Special Issue Information

Dear Colleagues,

Cultivated land is an extremely important component of land resources, influencing the national food security, agricultural product quality security and ecological security, and is a guarantee of social and economic sustainability. However, about 75 billion tons of fertile soil are lost every year, and desertification and drought alone lead to 12 million hectares of arable land degradation, which means that the world is facing a serious problem of farmland degradation. Features associated with it include, but are not limited to, cultivated land abandoning, topsoil thinning, decreased fertility, increased runoff erosion, soil salinization, and aquifer depletion. A very important condition for the life and growth of human beings and civilization, as well as a cornerstone of ensuring national food security and enhancing people's livelihood, is the efficient utilization and protection of cultivated land as a limited resource.

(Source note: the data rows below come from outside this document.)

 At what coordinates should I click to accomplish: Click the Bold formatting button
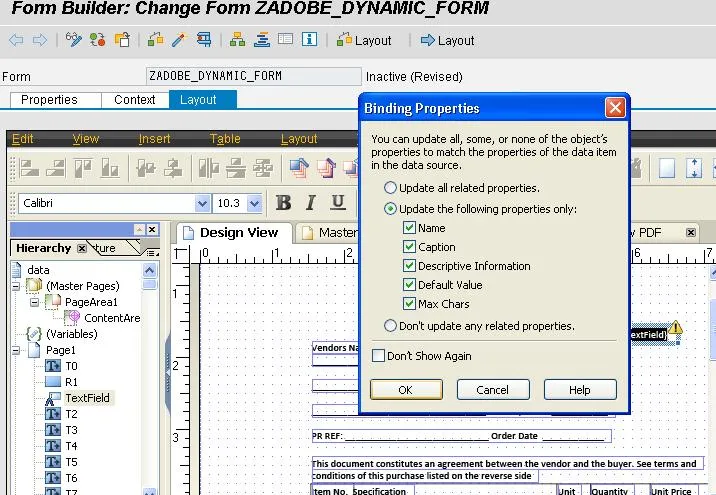pyautogui.click(x=284, y=203)
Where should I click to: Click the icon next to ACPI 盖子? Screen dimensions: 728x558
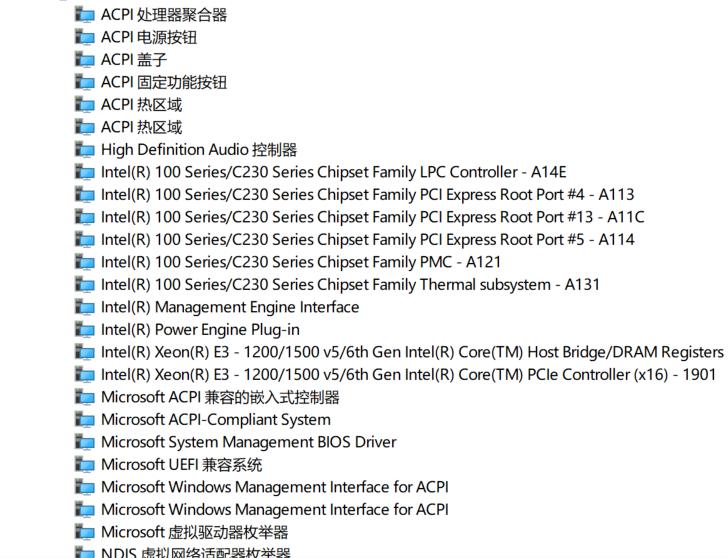pyautogui.click(x=84, y=60)
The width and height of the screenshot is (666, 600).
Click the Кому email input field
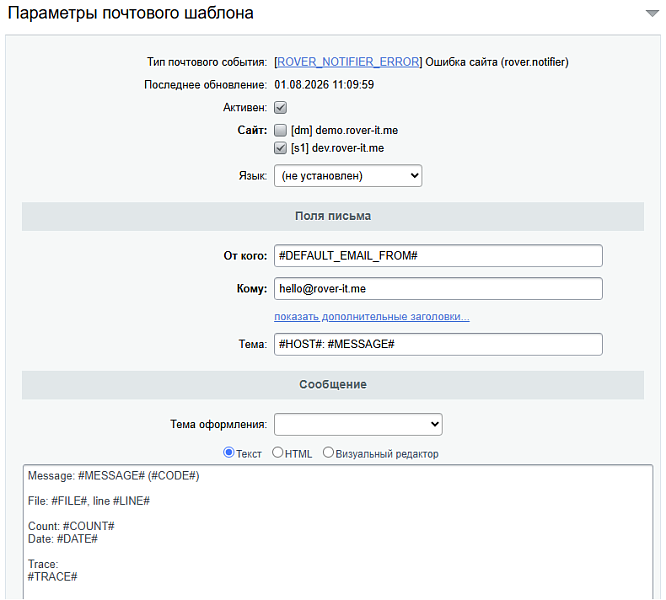click(438, 289)
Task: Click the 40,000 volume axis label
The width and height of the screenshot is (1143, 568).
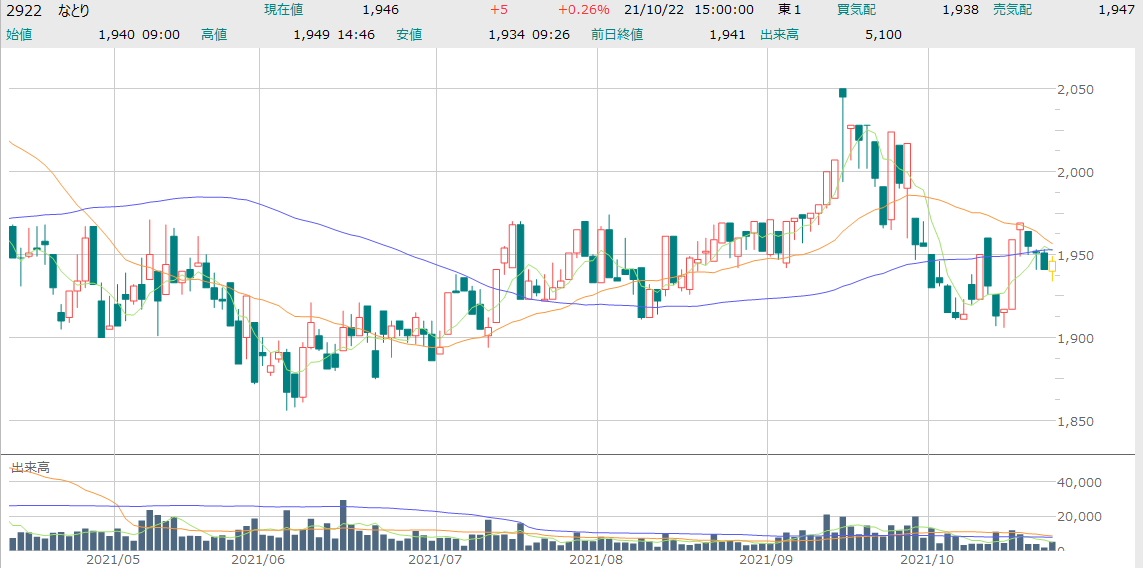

Remote sensing technology can provide various information about cultivated land, in an objective, accurate and timely manner. It is an important source of accurate field data. Monitoring the status and function of agricultural production in cultivated land with remote sensing technology is an important means to ensure the sustainable development of agriculture. With the wide application of more and more multi-spectral satellites, hyper-spectral satellites and synthetic aperture radar (SAR), unmanned aerial vehicles and Internet of Things (IoT) sensors, a richer data source is provided for monitoring in cultivated land. At the same time, with the development of computer technology, there are more and more methods of remote sensing, from pixel-based to object-oriented methods, from manual to machine learning methods. In addition, the emergence of a cloud computing platform makes remote sensing monitoring expand from a small scale to a large area. However, due to the complexity and diversity of cultivated land, the application of remote sensing in efficient utilization and the protection of cultivated land still faces many challenges.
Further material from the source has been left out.